Spikes, who signed with the Bills as a free agent after four seasons in New England, recently predicted a pair of Buffalo wins over the Patriots this season. He also took a shot at New England’s approach to the injury report, hinting that the Patriots aren’t completely truthful when it comes to reporting injuries.

But on Thursday morning, Mankins wasn’t interested in retaliating.

“Everyone has their own opinions and everyone likes to think they know it all,” said Mankins during a break in his offseason workout program while at Gillette Stadium. “It really doesn’t bother me too much. I know what we have here. I know the owner pretty well now over the years and the head coach and those guys care about the team. They care about winning football games. Whatever anyone says, it kind of rolls off our backs. We know what we have here.

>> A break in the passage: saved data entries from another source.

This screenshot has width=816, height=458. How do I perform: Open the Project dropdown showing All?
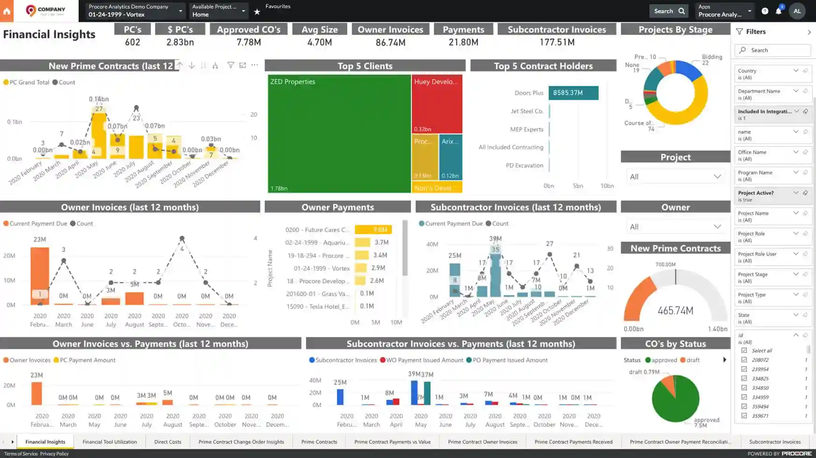click(675, 177)
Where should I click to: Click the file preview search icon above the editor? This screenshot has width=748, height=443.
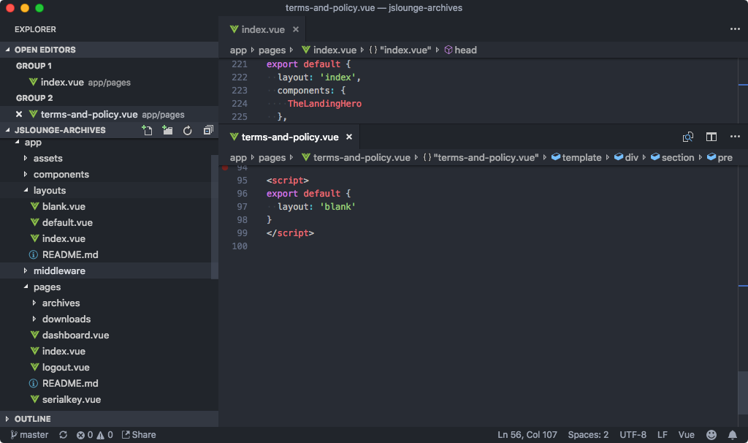(x=687, y=136)

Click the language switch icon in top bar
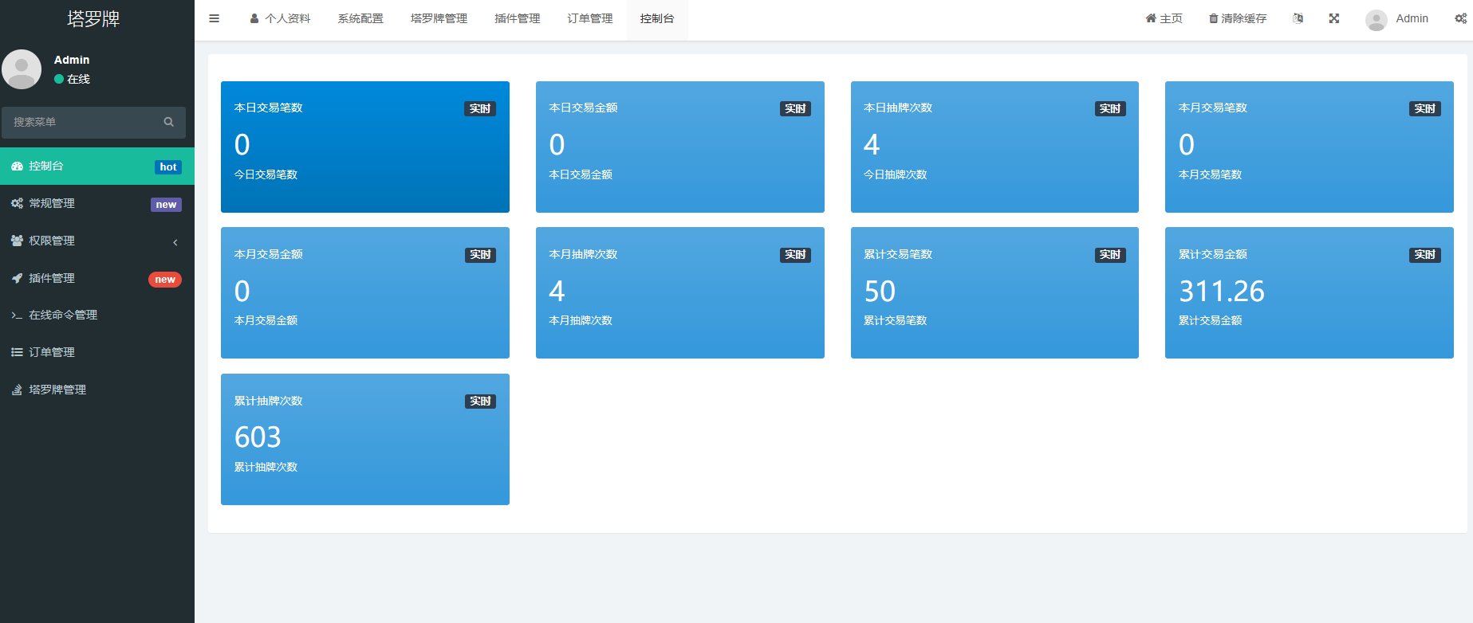pos(1298,18)
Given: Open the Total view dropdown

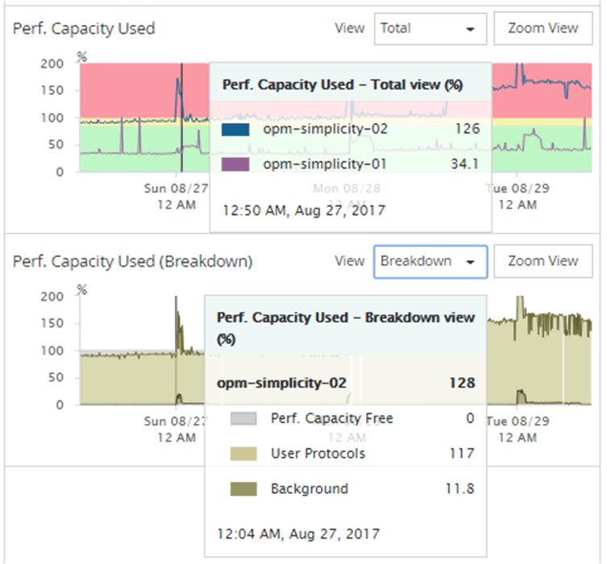Looking at the screenshot, I should click(x=430, y=28).
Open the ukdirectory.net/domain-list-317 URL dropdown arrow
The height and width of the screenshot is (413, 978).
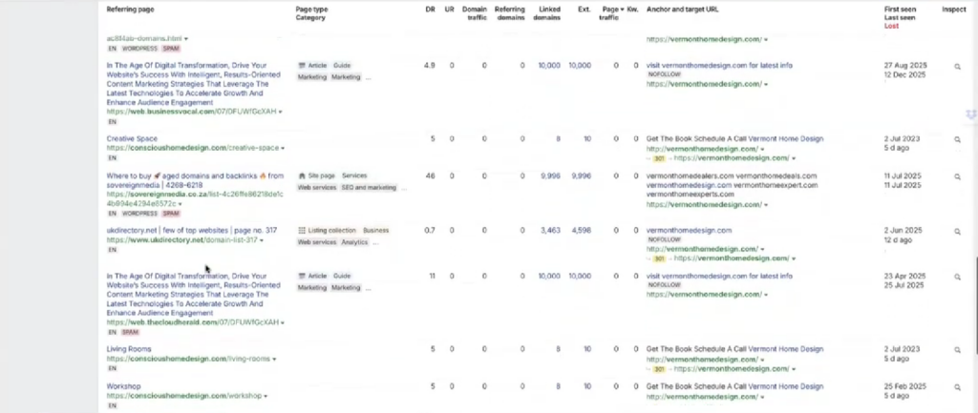pyautogui.click(x=262, y=240)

“I don’t pay too much attention to the media that much anyways — I’ve only heard guys joking around about what he said. But I think it’s just Brandon being Brandon. He has a pretty good sense of humor, I think — well, I don’t know if it’s good. But he likes to make jokes. I don’t know if he was joking here or being serious. But I think that’s just Spikes being Spikes.”

For more Patriots news, check out weei.com/patriots.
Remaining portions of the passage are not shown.